If football and basketball are the only Duke sports you follow, then this time of the year can seem awfully empty. And certainly there’s no spring sport at Duke that is going to attract 20,000 or 10,000 or maybe even 5,000 fans.
But there’s more going on than you might think. Duke has 10 spring sports, two each of tennis, golf, lacrosse and track and field. Plus softball and baseball.
I haven’t even mentioned spring football and that popular basketball spin off “who’s leaving, who’s staying and who’s coming in?”
And yes, I plan on writing about hoops sometime. But the ground seems to be shifting an awful lot these days. Down the road. When the dust settles from the shifting ground.
Back to the so-called Olympic Sports.
A number of these Duke teams and individuals are nationally competitive. Women’s tennis and men’s lacrosse are both coached by men who’ve coached national championship teams at Duke and both of those teams are poised for deep runs in the post season. Men’s tennis is having its best season in years and softball and women’s track and field are pretty close to nationally elite.
Now both golf teams are okay but nothing special and the same can be said about women’s lacrosse.
It’s surprising that Dan Brooks and the women’s golf team are ranked ranked 29th nationally but some of his more recent high-profile recruits haven’t panned out and it’s hard to make up for that when you’re bringing in two or so players per year.
Which brings me to the National Pastime. Baseball was my first sports love and I’m talking late 1950s here. I remember Harvey Haddix pitching 12 perfect innings and losing in the 13th in 1959. I remember Elroy Face going 18-1 out of the bullpen the same season. I remember Casey Stengel botching the Yankees rotation in the 1960 World Series, the Maris-Mantle race of 1961.

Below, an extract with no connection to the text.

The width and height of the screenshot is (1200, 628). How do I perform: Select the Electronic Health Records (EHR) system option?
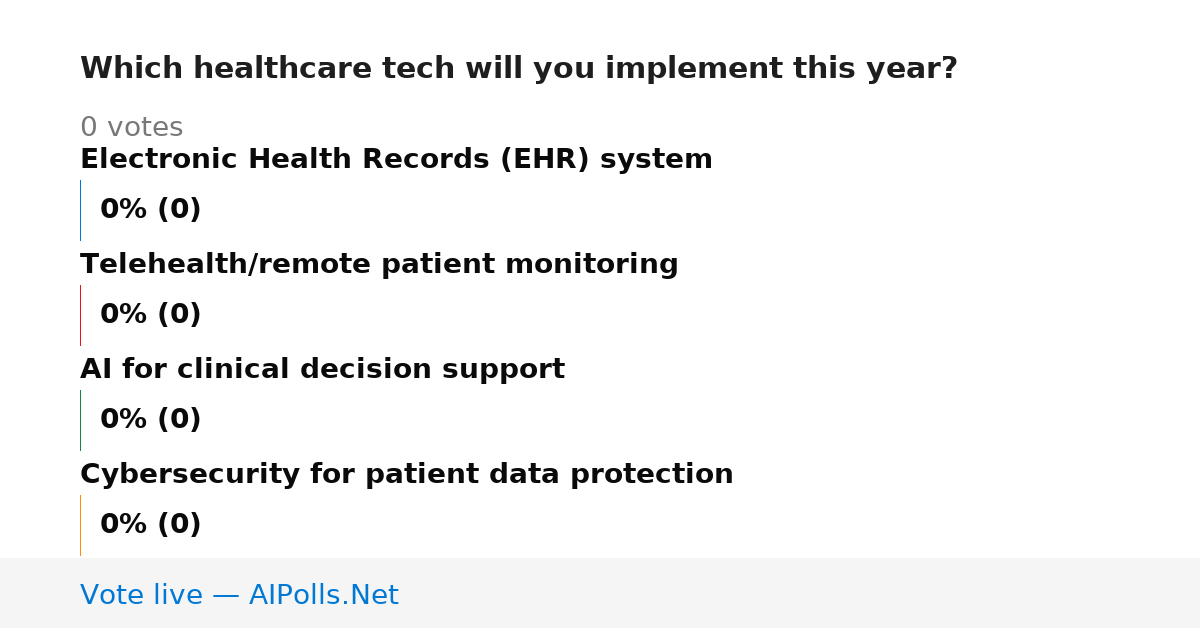pos(396,160)
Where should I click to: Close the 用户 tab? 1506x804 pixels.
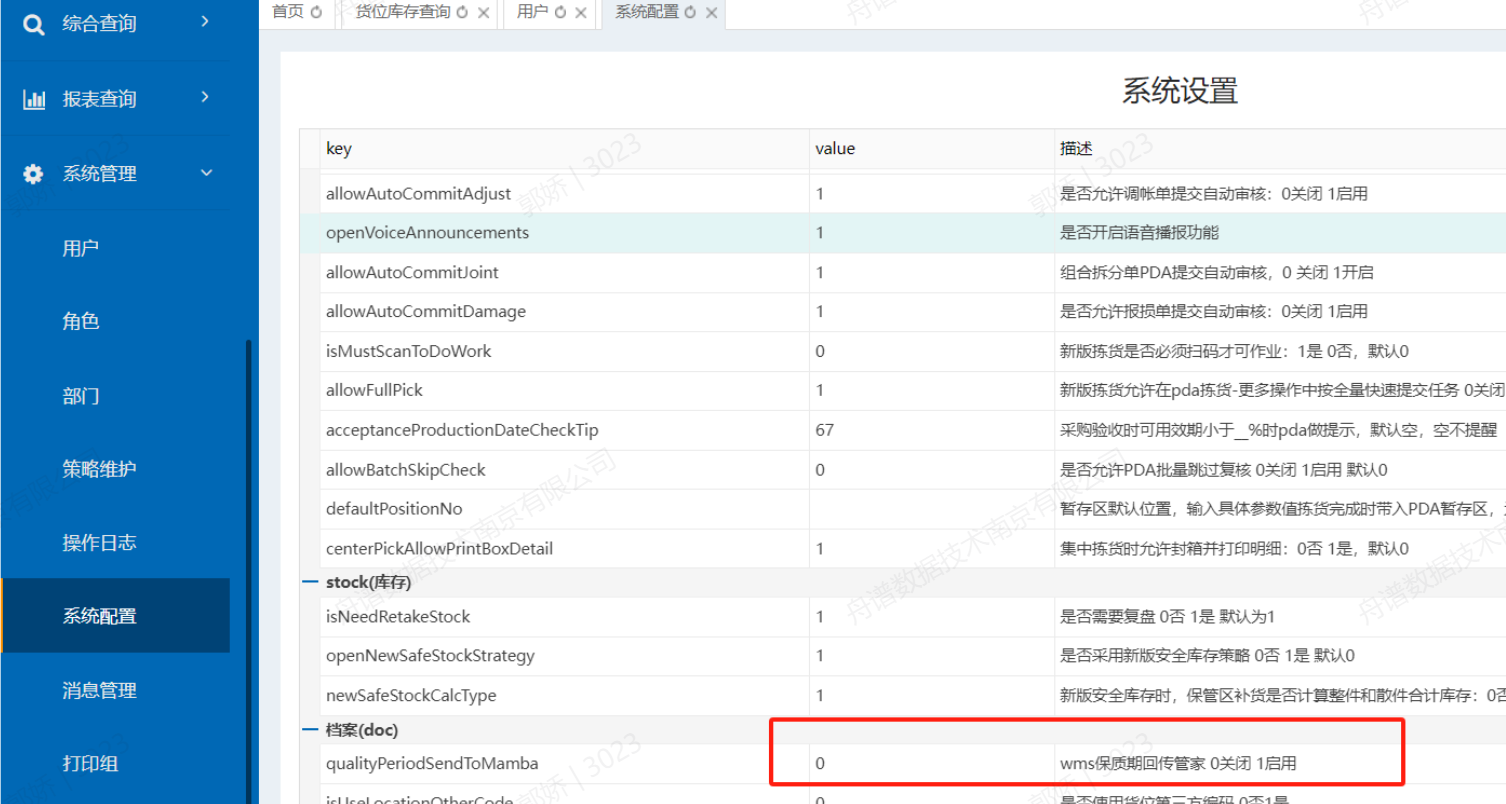tap(580, 13)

Which brings me to Duke baseball, the source of some pleasant spring afternoons in the sunshine and gentle breeze for decades but rarely more than that.
Duke went 54 years between NCAA Tournament appearances, 31 consecutive seasons without a winning record in the ACC. Under Bill Hillier Duke went a combined 6-41 in ACC play in 2002 and 2003.
Still, I wondered. What would happen if Duke hired the right coach and gave him the resources necessary to compete against the ACC powers?
We found out when Duke hired Chris Pollard following the 2012 season. Aided by significant salary and facility upgrades, Pollard got Duke to a 16-14 ACC mark in his second season at Duke and into the NCAAs in his fourth. Duke was one win away from Omaha in 2018 and 2019 and captured the 2021 ACC Tournament. His 2020 team might have been his best. But COVID wiped out that season. Recruiting classes were nationally ranked, one after another after another.
The future was so bright you had to wear shades.
Then it all came crashing down. Duke entered the 2022 season nationally ranked. They ended it at 22-32 overall, 10-20 in the ACC. Duke not only missed the NCAA Tournament, they missed the ACC Tournament.
Missing the ACC Tournament takes some doing. The ACC has 14 teams playing baseball; Syracuse is the outlier. Twelve make the ACC Tournament. Duke and Boston College stayed home last year.
What happened? There were some injuries, some bad luck, some under-achievers and yes, some chemistry issues. Pollard told the media this February that not everyone was rowing in the same direction.
Has Duke turned it around? With 32 games gone I can state with absolute certainty that the answer to that question is, definitely maybe.